EXERCISE DETAILS: Please render the records from the line containing "coordinates (332, 352)." through the end of the records, inclusive, as a JSON list of strings, one string per line, leaving out blank lines.

EXERCISE DATA:

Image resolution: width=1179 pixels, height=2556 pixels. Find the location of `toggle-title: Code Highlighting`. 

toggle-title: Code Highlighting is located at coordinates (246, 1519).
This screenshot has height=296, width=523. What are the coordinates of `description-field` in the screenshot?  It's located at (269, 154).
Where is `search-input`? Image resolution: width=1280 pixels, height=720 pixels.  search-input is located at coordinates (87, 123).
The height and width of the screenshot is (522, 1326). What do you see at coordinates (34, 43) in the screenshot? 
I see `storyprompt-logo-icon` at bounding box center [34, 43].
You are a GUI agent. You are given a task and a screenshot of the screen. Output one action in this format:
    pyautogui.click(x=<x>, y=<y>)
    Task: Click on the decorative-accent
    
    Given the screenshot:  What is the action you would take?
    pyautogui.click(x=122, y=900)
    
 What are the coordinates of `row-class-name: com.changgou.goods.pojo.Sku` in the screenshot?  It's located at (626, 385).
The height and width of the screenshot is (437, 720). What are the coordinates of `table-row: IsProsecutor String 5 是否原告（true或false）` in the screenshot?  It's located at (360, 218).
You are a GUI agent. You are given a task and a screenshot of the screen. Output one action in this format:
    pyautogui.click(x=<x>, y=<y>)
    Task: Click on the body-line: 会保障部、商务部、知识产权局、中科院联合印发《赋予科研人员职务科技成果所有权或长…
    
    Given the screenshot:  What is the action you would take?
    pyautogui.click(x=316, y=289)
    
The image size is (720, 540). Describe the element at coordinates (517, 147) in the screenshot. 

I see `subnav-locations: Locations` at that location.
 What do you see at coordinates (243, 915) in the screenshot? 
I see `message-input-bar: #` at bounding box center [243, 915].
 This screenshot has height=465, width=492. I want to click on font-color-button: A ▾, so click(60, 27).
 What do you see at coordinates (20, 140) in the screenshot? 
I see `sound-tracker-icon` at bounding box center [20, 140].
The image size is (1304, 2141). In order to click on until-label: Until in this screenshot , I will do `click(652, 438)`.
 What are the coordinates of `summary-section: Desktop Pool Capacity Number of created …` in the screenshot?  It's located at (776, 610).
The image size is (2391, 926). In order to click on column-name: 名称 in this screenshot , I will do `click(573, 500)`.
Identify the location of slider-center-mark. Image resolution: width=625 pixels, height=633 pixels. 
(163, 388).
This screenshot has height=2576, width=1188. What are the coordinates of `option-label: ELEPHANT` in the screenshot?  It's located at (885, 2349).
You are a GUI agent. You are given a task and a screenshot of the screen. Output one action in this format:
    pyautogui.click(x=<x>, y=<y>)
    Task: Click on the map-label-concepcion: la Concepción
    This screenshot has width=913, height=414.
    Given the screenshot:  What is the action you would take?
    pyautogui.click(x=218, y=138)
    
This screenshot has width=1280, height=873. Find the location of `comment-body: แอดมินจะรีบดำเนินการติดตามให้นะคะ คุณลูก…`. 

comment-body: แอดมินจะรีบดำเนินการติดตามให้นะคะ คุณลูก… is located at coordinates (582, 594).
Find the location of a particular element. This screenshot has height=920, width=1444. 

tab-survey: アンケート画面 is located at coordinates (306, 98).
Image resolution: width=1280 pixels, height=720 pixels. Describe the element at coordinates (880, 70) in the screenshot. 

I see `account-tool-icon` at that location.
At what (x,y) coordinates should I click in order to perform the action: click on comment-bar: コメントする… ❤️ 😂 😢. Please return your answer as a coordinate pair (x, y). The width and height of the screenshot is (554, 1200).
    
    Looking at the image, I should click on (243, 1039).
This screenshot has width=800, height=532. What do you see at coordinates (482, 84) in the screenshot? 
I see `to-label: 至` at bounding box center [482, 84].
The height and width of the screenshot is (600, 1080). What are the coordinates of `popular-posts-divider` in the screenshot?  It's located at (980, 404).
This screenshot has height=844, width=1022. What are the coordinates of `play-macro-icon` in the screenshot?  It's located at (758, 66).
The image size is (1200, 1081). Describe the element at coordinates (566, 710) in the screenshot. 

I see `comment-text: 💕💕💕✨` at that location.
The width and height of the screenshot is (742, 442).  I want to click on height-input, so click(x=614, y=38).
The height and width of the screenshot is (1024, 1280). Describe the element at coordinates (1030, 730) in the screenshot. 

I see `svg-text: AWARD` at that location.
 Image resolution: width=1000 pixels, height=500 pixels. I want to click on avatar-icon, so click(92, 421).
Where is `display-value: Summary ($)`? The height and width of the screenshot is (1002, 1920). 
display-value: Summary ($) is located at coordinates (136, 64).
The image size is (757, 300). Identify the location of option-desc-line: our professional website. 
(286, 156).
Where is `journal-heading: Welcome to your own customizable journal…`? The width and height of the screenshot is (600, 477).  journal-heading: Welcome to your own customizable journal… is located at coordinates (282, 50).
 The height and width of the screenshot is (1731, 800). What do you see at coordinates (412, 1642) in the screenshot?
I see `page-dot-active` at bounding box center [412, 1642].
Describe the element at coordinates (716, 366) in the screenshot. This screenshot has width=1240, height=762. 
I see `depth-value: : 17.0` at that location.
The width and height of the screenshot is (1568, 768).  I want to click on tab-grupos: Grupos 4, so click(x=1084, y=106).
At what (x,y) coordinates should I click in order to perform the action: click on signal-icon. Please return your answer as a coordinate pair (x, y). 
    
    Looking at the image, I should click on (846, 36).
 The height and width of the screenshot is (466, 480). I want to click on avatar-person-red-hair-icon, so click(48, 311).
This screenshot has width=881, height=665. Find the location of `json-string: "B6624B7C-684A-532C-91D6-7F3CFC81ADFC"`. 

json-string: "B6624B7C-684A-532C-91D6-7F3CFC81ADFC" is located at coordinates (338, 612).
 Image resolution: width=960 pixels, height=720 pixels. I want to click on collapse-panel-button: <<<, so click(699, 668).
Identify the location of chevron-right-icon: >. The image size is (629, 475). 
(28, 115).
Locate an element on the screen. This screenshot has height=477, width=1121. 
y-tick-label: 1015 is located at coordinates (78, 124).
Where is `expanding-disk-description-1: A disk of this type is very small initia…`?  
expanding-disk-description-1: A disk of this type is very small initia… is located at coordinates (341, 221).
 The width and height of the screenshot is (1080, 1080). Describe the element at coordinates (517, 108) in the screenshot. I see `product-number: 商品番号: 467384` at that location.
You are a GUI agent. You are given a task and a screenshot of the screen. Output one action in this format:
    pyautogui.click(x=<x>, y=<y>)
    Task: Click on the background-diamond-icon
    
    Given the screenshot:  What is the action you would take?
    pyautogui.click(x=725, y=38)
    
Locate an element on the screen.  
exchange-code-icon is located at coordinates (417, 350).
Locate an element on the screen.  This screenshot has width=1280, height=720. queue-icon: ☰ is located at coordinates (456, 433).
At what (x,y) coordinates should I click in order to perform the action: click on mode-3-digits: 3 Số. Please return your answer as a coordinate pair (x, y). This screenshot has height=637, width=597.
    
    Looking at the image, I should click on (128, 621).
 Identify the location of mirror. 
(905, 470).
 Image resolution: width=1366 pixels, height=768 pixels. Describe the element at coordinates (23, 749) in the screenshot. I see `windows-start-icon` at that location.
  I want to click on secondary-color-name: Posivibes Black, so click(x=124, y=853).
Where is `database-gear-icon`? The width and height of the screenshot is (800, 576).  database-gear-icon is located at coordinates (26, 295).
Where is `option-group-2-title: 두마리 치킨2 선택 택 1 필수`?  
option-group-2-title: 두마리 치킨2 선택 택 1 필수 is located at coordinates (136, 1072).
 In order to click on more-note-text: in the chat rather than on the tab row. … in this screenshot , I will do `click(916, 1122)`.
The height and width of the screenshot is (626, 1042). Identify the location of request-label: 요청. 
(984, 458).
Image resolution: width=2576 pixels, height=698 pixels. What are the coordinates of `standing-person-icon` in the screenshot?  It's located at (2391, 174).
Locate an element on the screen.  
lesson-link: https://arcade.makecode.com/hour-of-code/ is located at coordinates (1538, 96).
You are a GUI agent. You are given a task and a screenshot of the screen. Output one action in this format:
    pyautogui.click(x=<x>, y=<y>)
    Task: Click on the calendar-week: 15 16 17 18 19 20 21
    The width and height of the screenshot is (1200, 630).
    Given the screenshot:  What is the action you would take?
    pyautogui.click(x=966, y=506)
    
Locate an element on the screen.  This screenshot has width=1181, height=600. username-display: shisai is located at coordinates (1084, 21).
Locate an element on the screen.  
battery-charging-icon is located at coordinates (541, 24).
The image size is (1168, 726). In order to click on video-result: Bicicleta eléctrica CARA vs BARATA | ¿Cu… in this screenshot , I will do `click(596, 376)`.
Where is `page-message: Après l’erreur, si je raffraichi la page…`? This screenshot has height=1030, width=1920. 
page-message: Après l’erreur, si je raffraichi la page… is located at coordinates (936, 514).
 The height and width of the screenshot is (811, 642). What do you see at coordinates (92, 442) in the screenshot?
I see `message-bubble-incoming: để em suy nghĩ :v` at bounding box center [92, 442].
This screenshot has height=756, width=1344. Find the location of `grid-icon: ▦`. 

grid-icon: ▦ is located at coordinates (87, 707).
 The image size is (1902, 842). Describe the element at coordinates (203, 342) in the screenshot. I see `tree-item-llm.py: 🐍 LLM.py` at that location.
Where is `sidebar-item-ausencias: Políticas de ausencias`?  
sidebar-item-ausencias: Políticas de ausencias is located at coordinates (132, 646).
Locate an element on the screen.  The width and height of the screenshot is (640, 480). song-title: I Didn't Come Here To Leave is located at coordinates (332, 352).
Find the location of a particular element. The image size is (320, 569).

OUTPUT OF THE TASK:
[
  "Locate an element on the screen.  The width and height of the screenshot is (640, 480). song-title: I Didn't Come Here To Leave is located at coordinates (332, 352).",
  "Find the location of a particular element. The image size is (320, 569)."
]